I know the literal meaning of await is “stop execution until async operation completes.” Is that basically the same as a Promise.resolve() operation? I am learning async/await now and i see these 2 as equal:
const getGoogle = async () => {
try {
const response = await fetch('google.com'); // response is captured only if stream resolves to Response object.
const data = await response.json(); // data is captured to variabled after being mutated into json object.
return data;
}
}
const getYahoo = new Promise(resolve => {
fetch('yahoo.com')
.then(response => response.json())
.then(data => data);
})
Hi @SeanDez, if you rephrase “stop execution until async operation completes” to “stop execution until promise has resolved” it would add some clarity I believe.
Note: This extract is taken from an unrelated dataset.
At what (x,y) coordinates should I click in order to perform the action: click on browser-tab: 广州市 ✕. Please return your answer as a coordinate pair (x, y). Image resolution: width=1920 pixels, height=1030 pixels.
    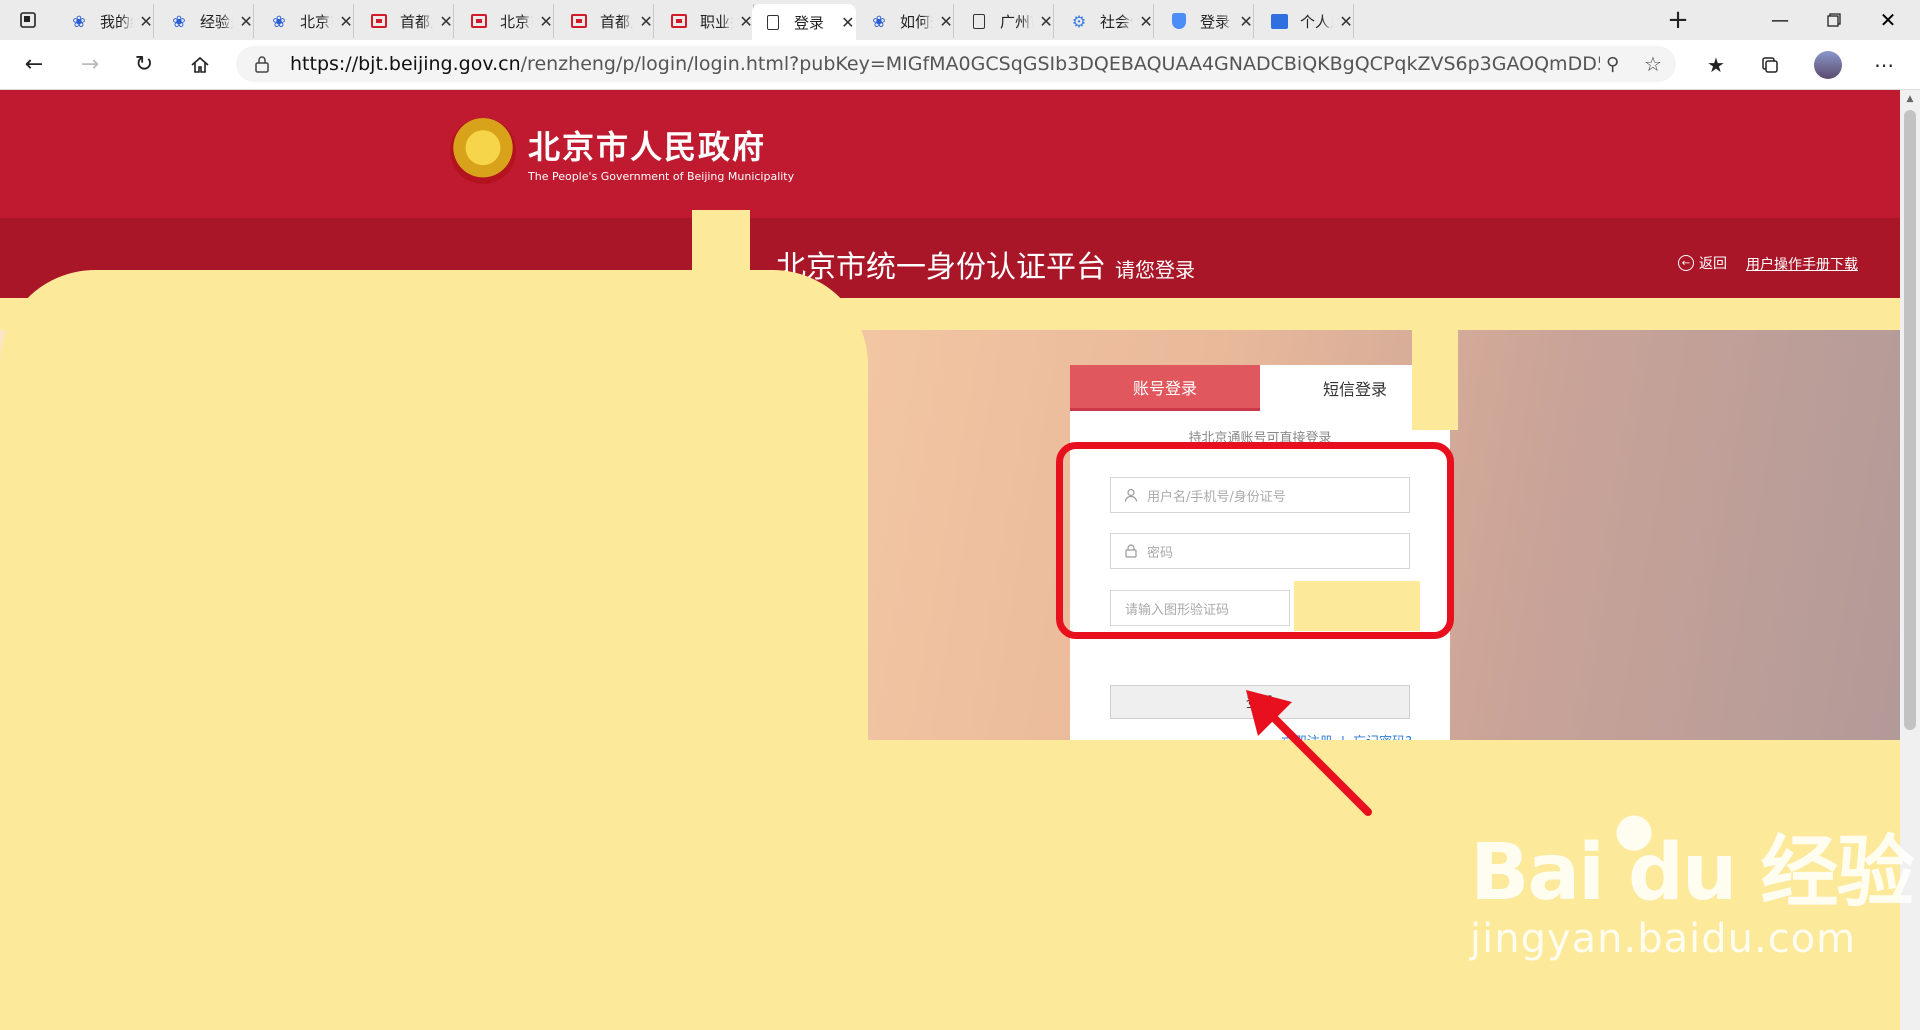
    Looking at the image, I should click on (1006, 21).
Then taking it further, what’s awaiting for Promise to be resolved in the case with Promises? It’s .then() method, so await === .then()
Few more remarks:
If you want your getYahoo example to work you need to resolve Promise like this:
const getYahoo = new Promise(resolve => {
fetch('yahoo.com')
.then(response => response.json())
.then(data => resolve(data)); // <-- HERE
})
try/catch has nothing to do with async/await and in practice you can write code without try/catch, you only need it when you want to catch error if something goes wrong with async operation (aka Promise).
I’m pretty sure you know it but still everyone shall not forget one BIG difference between Promises and async/await - you can only use await inside async function. On other hand, .then() can be used wherever you want in your code.